Rebekkah Shaw Open Government, State Records Committee Leave a Comment

As 2021 comes to a close, we wanted to share what the State Records Committee (SRC) has been up to this year. The Committee met electronically through May. In June, we started meeting in person again at the Taylorsville State Office Building, but virtual attendance was still an option for anyone attending. Going forward, meetings will always have an option to attend virtually; this will make it easier for requesters and government agencies to participate. 

In September the Committee said goodbye to Patricia Smith-Mansfield, who served as a citizen representative. 

Nova Dubovik was confirmed by the Senate as the new citizen representative on December 16th and her first meeting will be in January 2022.

In October we welcomed Ed Biehler to the Committee. He is the electronic records representative. 

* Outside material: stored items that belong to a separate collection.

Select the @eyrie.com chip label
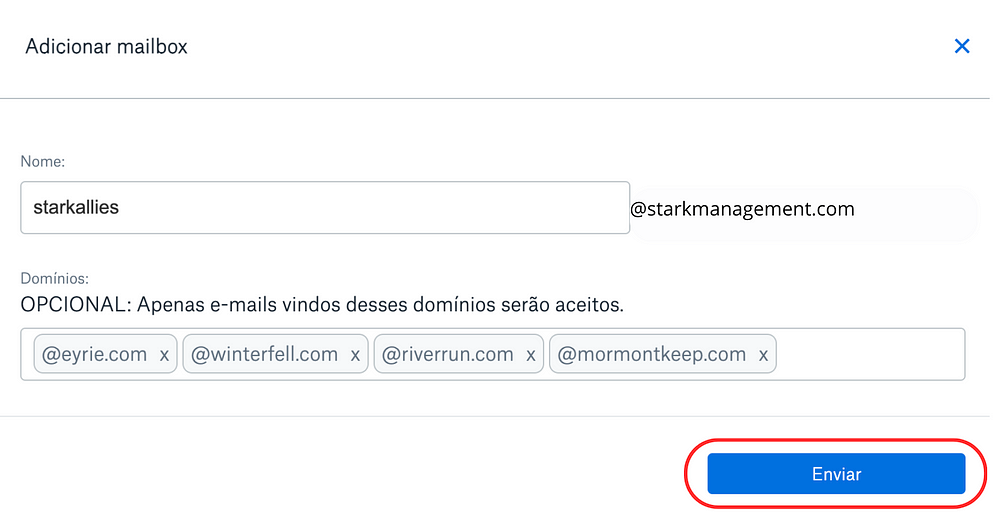This screenshot has height=518, width=1000. 94,354
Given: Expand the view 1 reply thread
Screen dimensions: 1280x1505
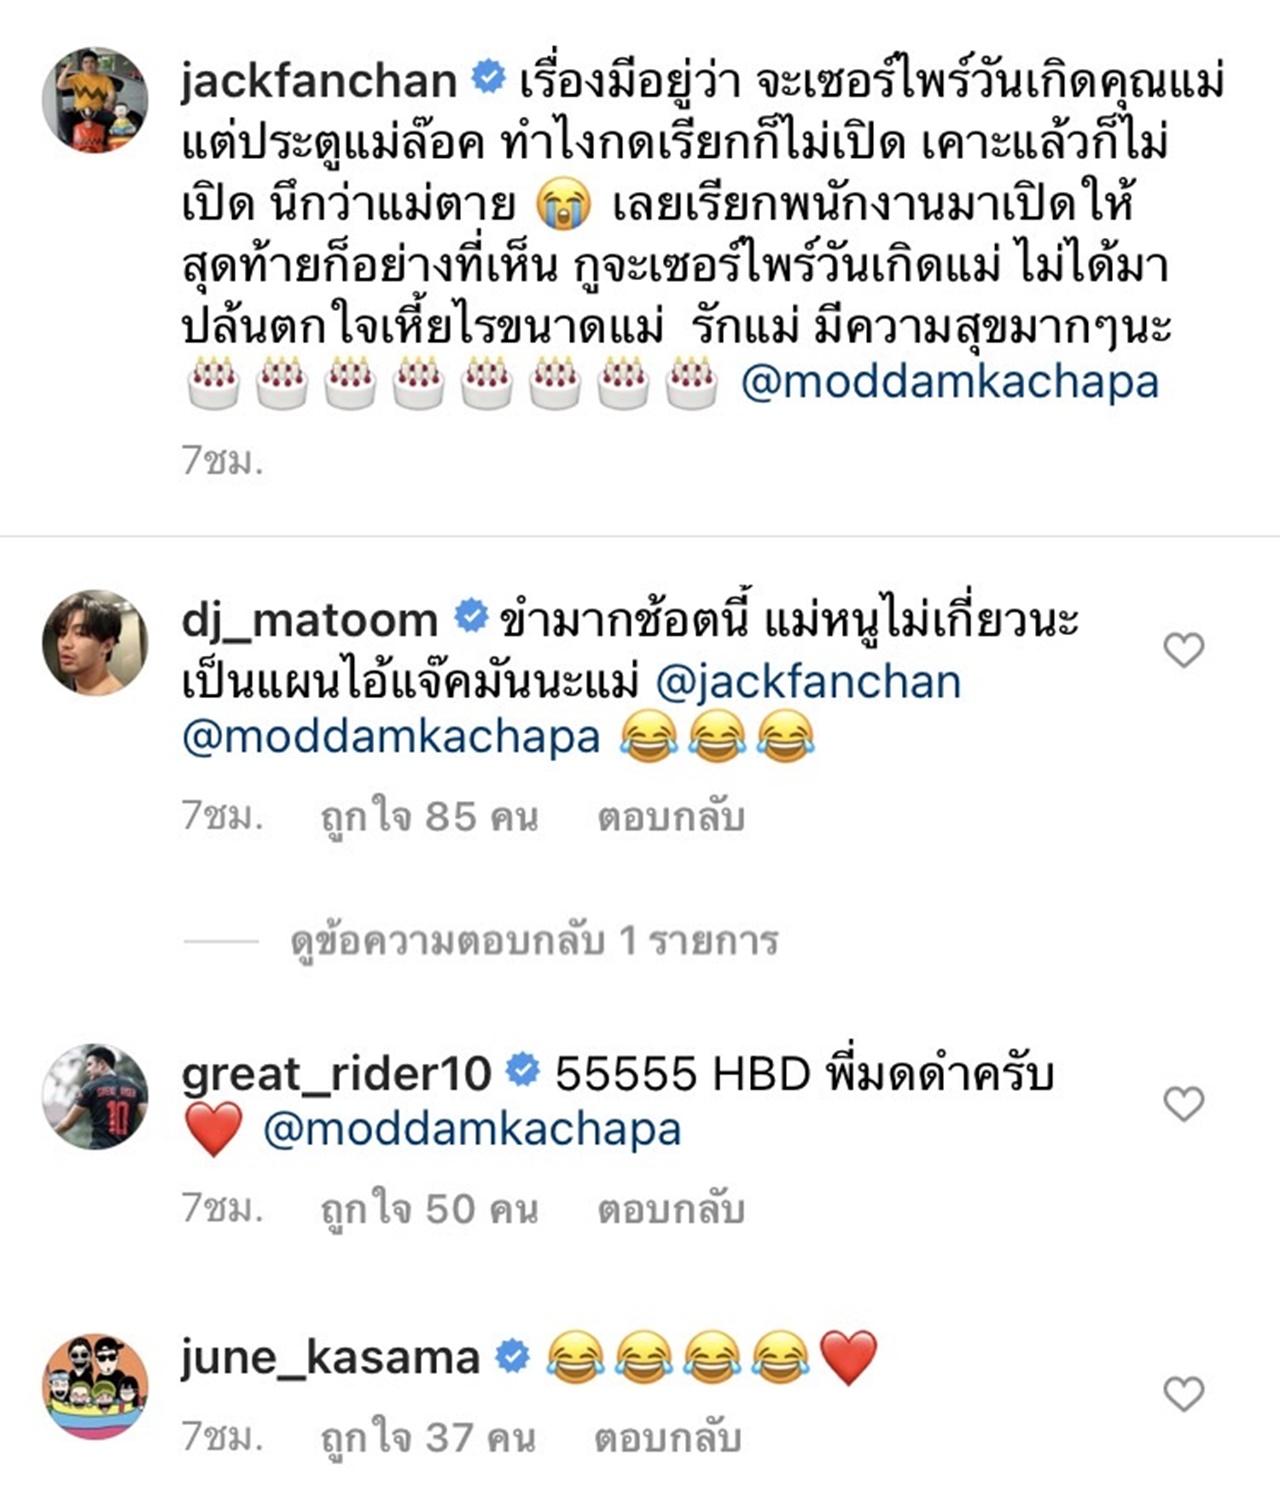Looking at the screenshot, I should (534, 941).
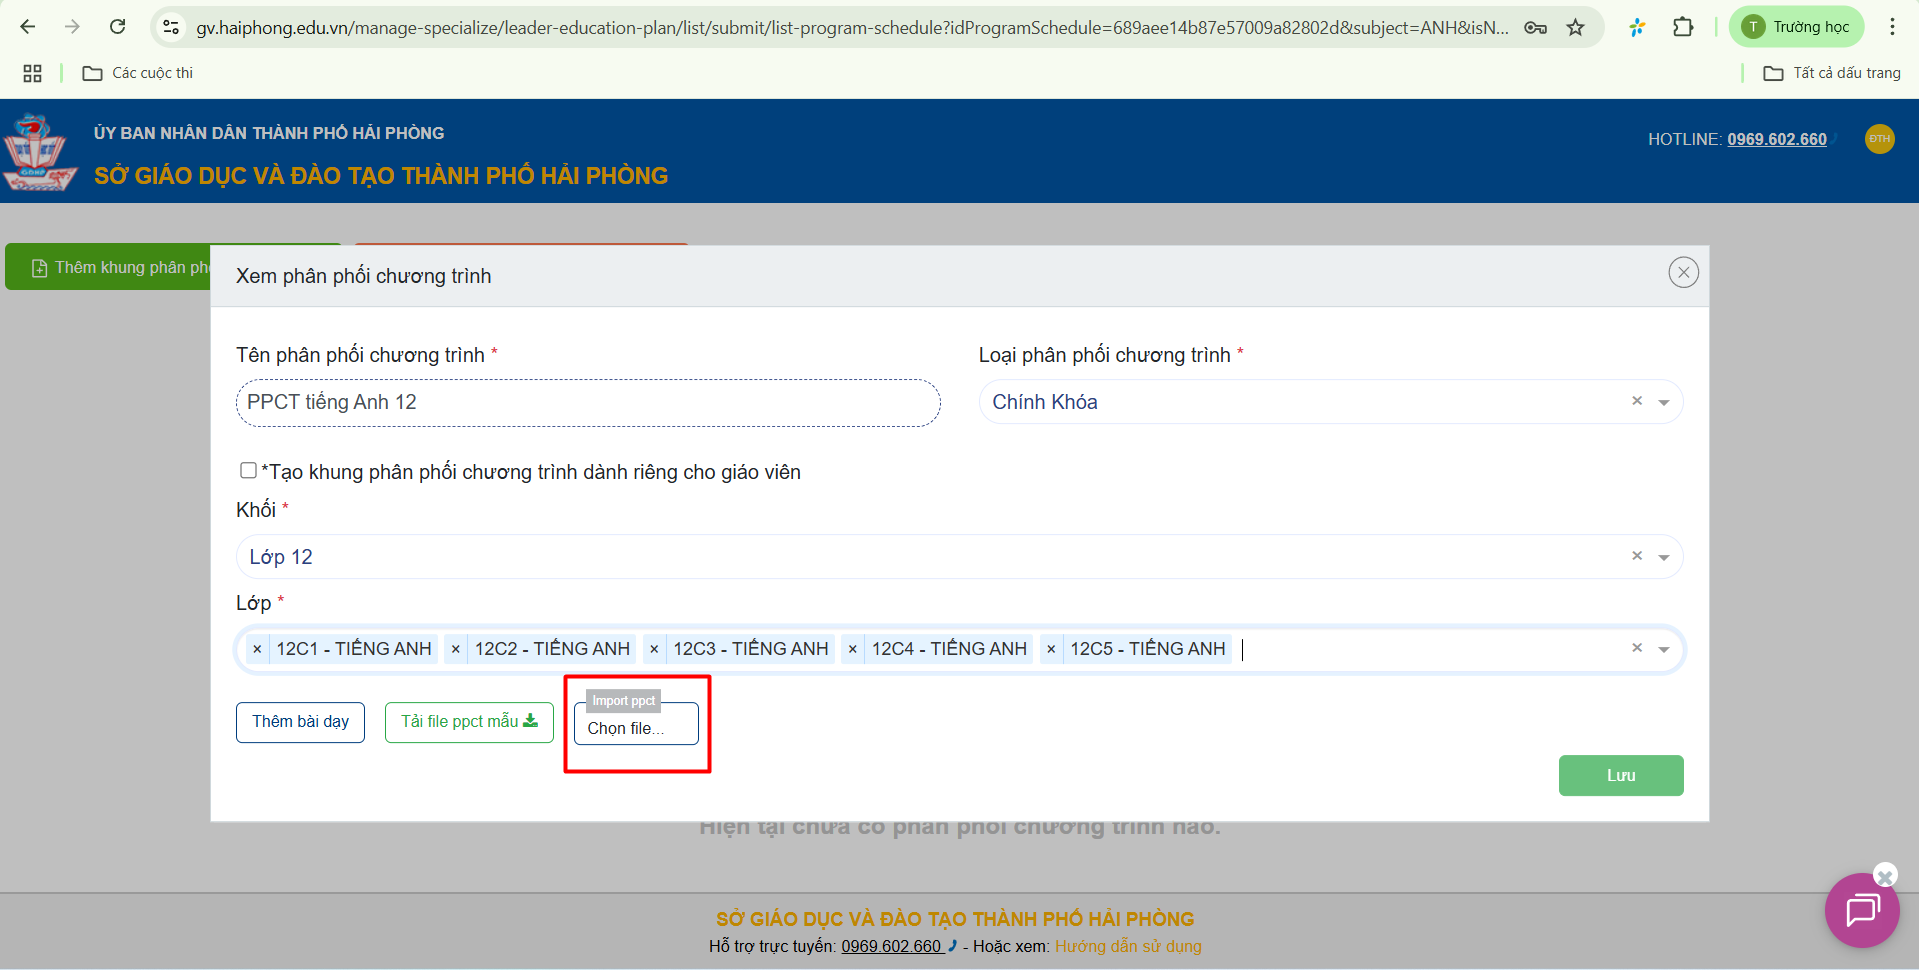Open the browser extensions puzzle icon
Viewport: 1919px width, 970px height.
coord(1683,28)
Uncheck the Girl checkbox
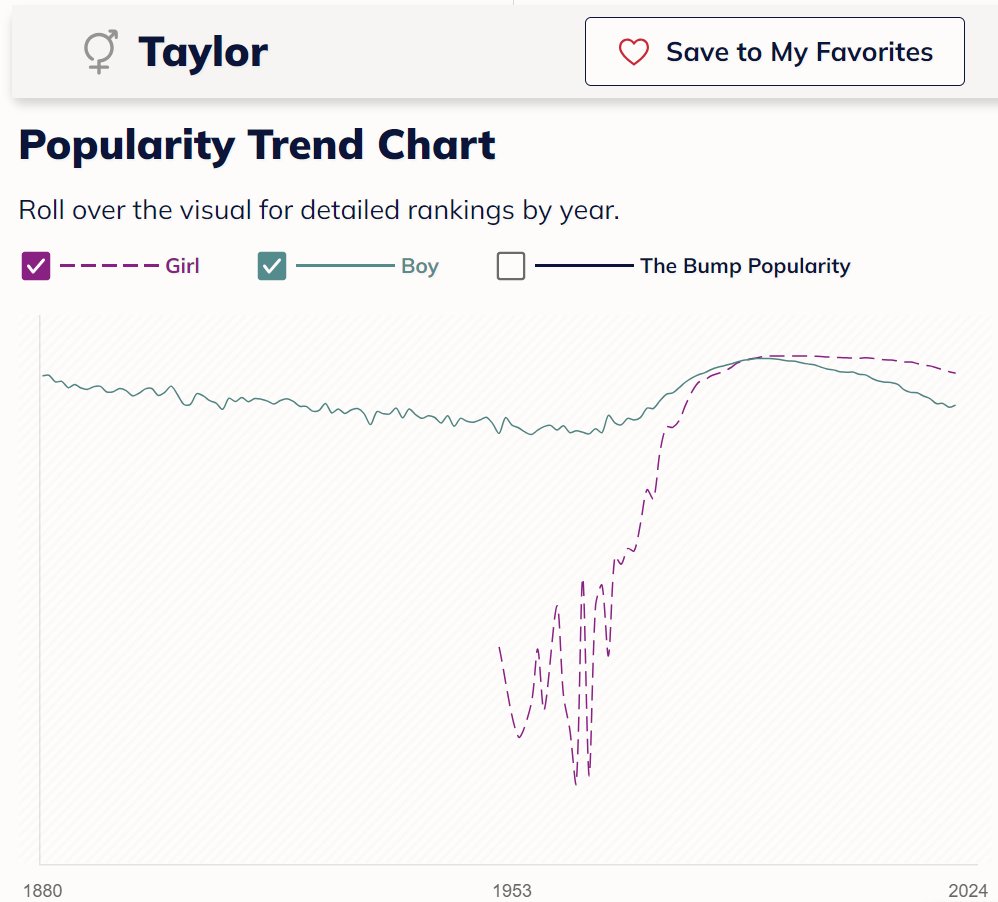Viewport: 998px width, 902px height. (36, 266)
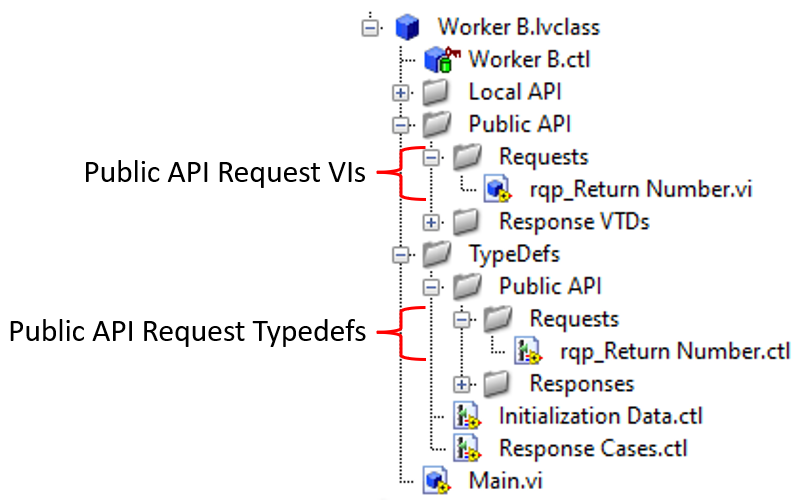This screenshot has width=799, height=502.
Task: Collapse the Requests folder containing rqp_Return Number.vi
Action: point(432,157)
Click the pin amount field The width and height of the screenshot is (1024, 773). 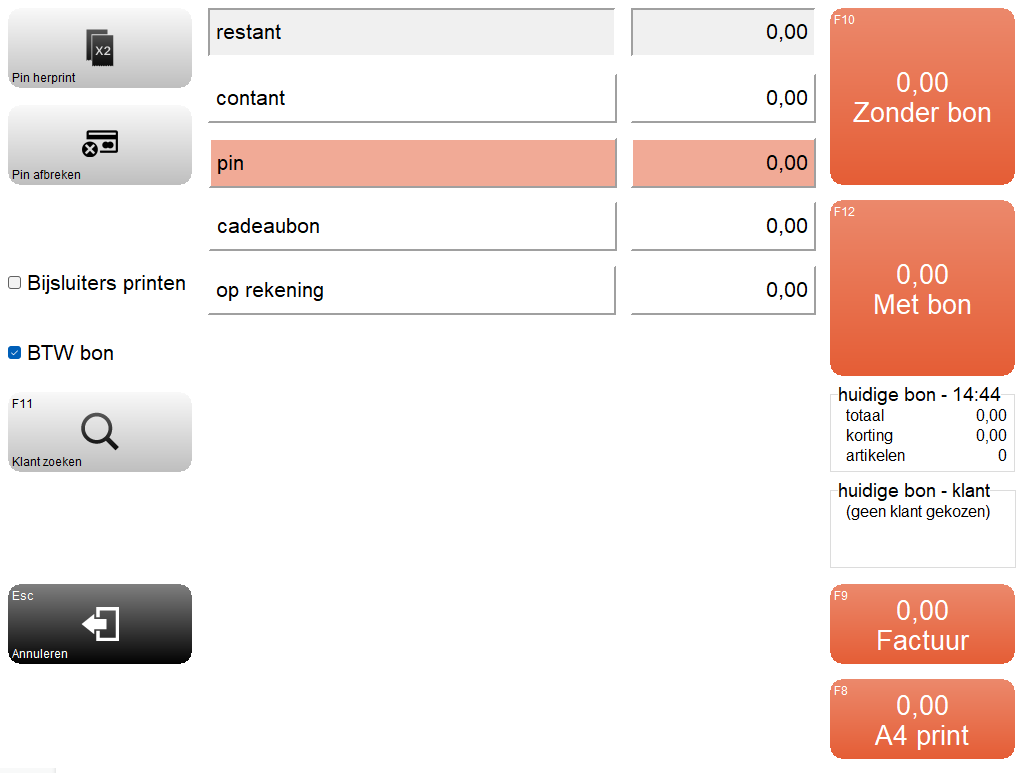click(723, 163)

This was an exceptionally busy year for the committee. In 2021, the committee received approximately 150 appeals and issued 62 Decisions and Orders. Here are just two of the appeals that came before the committee this year:

  1. Sam Stecklow (Salt Lake Tribune & Frontline) v. West Jordan Police Department
    • The Committee met twice in April to catch up on a backlog of appeals. On April 29th the Committee heard seven appeals from Sam Stecklow, a journalist working on a story for the Salt Lake Tribune and Frontline, regarding records from five law enforcement entities. The most notable of these seven appeals is Sam Stecklow v. West Jordan.
    • Mr. Stecklow requested access to records related to officer-involved critical incidents. The question really came down to whether Garrity statements were considered personnel records under Utah Code 63G-2-301(3)(o) and if releasing compelled Garrity statements would be an unwarranted invasion of personal privacy per Utah Code 63G-2-302(2)(d). The Committee’s decision concluded that the statements were provided as part of official business and the officers “are public officials with public responsibilities subject to public oversight.” (SRC Decision and Order 21-28) West Jordan appealed this decision to the district court. 
  2. Mark Allen v. Utah County
    • In a separate appeal, Mr. Allen requested text messages that were created by a county commissioner regarding Bridal Veil Falls. The county said they do not pay for the phone, therefore it is not “prepared, owned, received, or retained” by the entity. (Utah Code 63G-2-103(22)(a)(i)) The Committee reaffirmed that a record prepared by a government employee within their capacity as a government employee is a record under GRAMA. The Committee believes elected and appointed officials should have a high standard of transparency. However, the Committee was convinced that the respondent did not possess the record and so could not provide it to the requester.